Work to be completed. The full set of entries is to be printed exactly, with pictures excluded.
[The data]
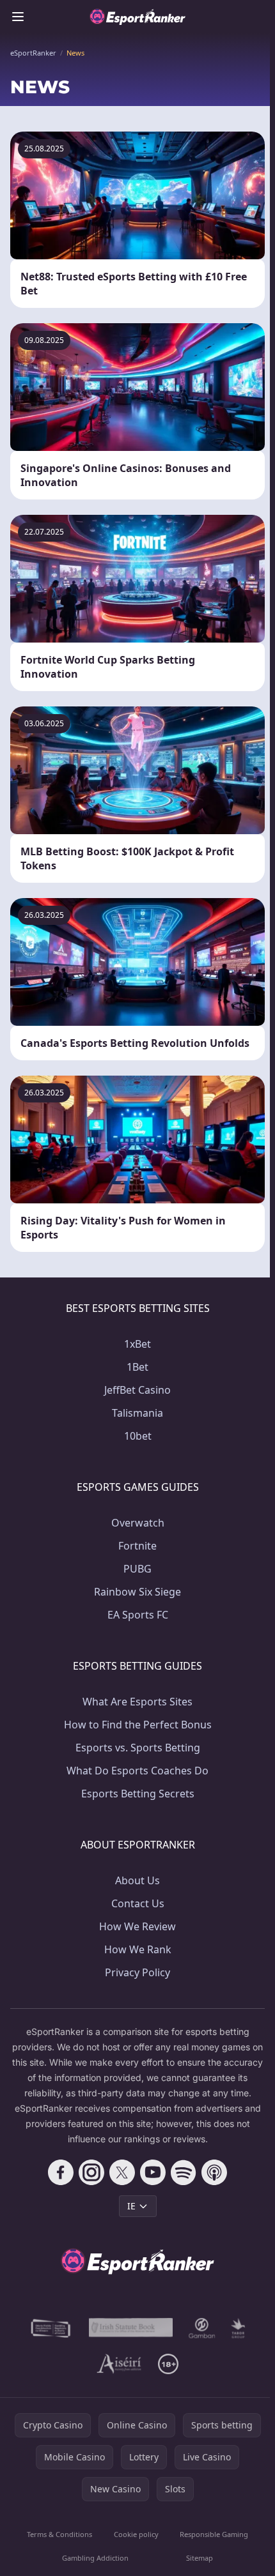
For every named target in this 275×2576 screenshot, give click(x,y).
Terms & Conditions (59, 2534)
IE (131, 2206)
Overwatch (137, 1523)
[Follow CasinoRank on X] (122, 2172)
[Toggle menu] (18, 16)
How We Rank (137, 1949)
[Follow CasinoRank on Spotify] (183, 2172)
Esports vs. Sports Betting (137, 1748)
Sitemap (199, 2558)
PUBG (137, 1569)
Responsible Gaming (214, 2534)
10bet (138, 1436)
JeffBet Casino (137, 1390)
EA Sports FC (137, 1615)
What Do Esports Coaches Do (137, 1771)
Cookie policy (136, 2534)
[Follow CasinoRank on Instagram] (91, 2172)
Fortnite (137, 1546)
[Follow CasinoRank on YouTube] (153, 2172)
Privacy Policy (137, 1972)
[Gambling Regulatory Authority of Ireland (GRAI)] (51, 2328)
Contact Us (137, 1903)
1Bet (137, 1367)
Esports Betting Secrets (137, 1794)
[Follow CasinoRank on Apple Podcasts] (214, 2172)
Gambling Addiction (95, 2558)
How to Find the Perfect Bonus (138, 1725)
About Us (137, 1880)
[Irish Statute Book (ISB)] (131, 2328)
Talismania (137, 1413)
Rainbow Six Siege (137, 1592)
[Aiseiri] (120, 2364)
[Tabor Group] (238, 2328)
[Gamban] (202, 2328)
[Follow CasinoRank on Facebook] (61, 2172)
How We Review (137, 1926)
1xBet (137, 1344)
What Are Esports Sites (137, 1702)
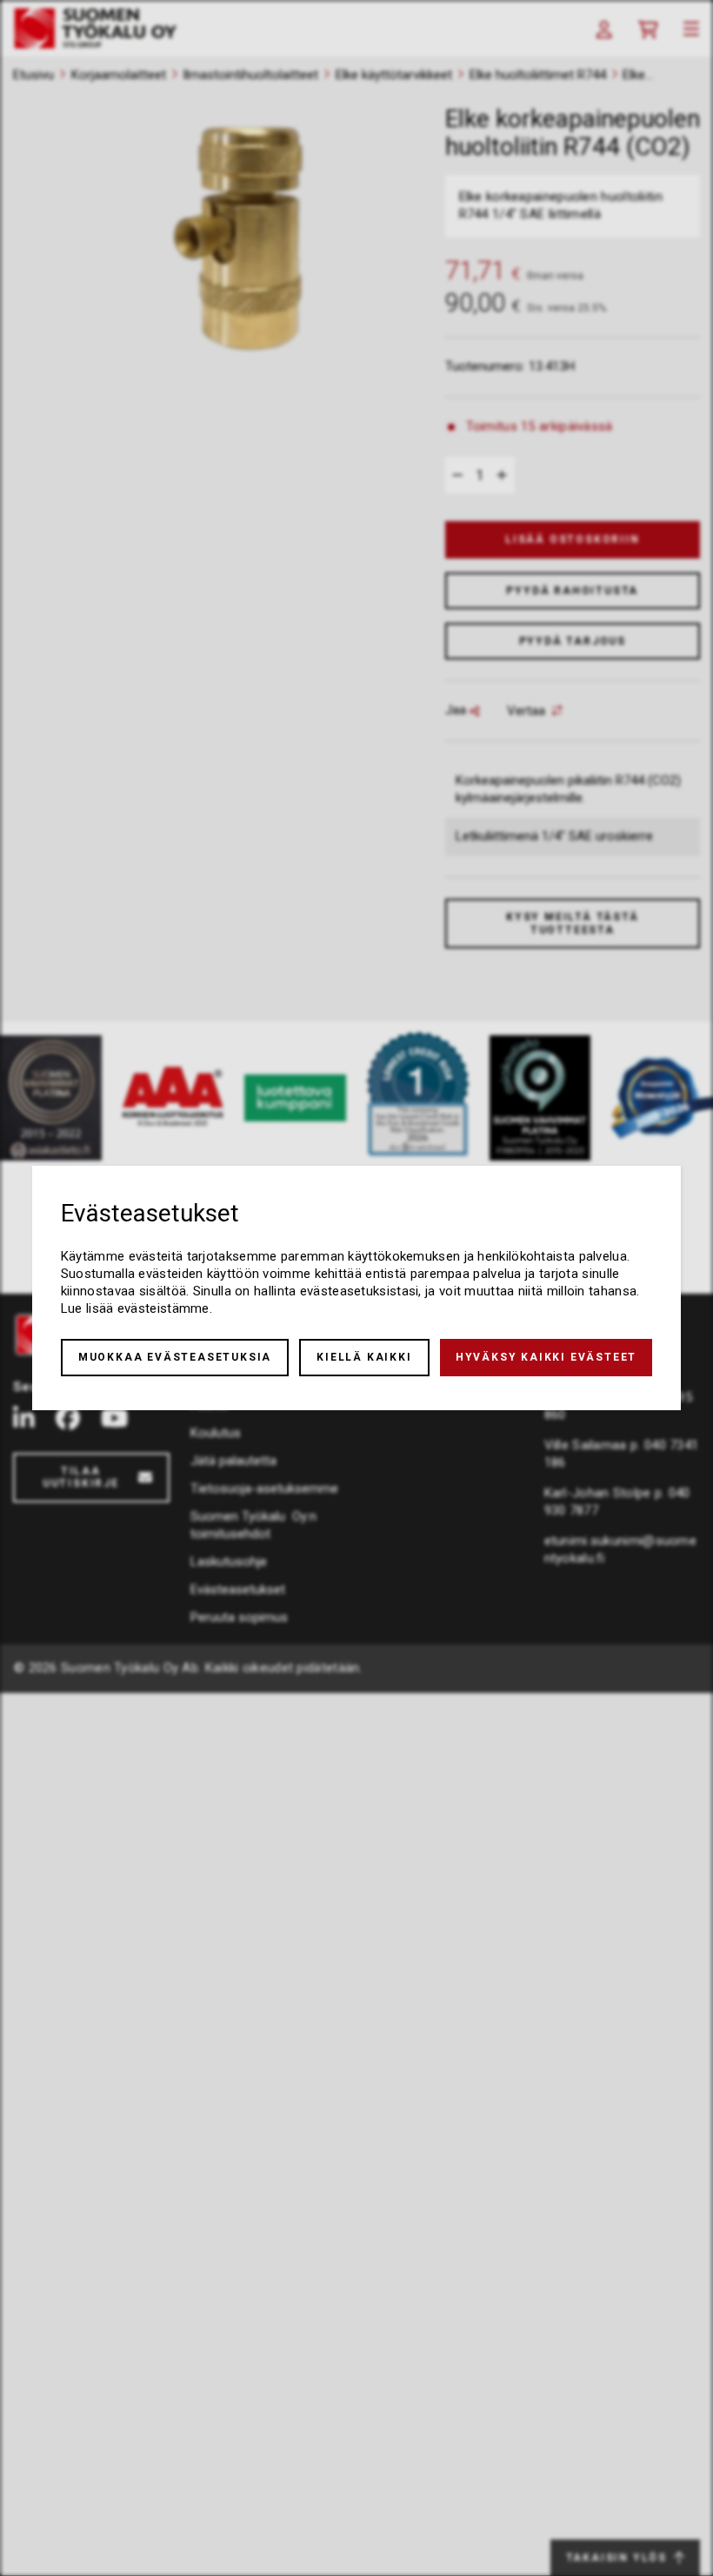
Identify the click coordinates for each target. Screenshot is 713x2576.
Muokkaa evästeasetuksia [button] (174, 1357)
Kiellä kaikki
[/The data]
Task solution.
For every named target in this 275×2576 screenshot, give click(x,y).
Terms & Conditions (59, 2534)
IE (131, 2206)
Overwatch (137, 1523)
[Follow CasinoRank on X] (122, 2172)
[Toggle menu] (18, 16)
How We Rank (137, 1949)
[Follow CasinoRank on Spotify] (183, 2172)
Esports vs. Sports Betting (137, 1748)
Sitemap (199, 2558)
PUBG (137, 1569)
Responsible Gaming (214, 2534)
10bet (138, 1436)
JeffBet Casino (137, 1390)
EA Sports FC (137, 1615)
What Do Esports Coaches Do (137, 1771)
Cookie policy (136, 2534)
[Follow CasinoRank on Instagram] (91, 2172)
Fortnite (137, 1546)
[Follow CasinoRank on YouTube] (153, 2172)
Privacy Policy (137, 1972)
[Gambling Regulatory Authority of Ireland (GRAI)] (51, 2328)
Contact Us (137, 1903)
1Bet (137, 1367)
Esports Betting Secrets (137, 1794)
[Follow CasinoRank on Apple Podcasts] (214, 2172)
Gambling Addiction (95, 2558)
How to Find the Perfect Bonus (138, 1725)
About Us (137, 1880)
[Irish Statute Book (ISB)] (131, 2328)
Talismania (137, 1413)
Rainbow Six Siege (137, 1592)
[Aiseiri] (120, 2364)
[Tabor Group] (238, 2328)
[Gamban] (202, 2328)
[Follow CasinoRank on Facebook] (61, 2172)
How We Review (137, 1926)
1xBet (137, 1344)
What Are Esports Sites (137, 1702)
Identify the click coordinates for each target. Screenshot is 713x2576.
Muokkaa evästeasetuksia [button] (174, 1357)
Kiellä kaikki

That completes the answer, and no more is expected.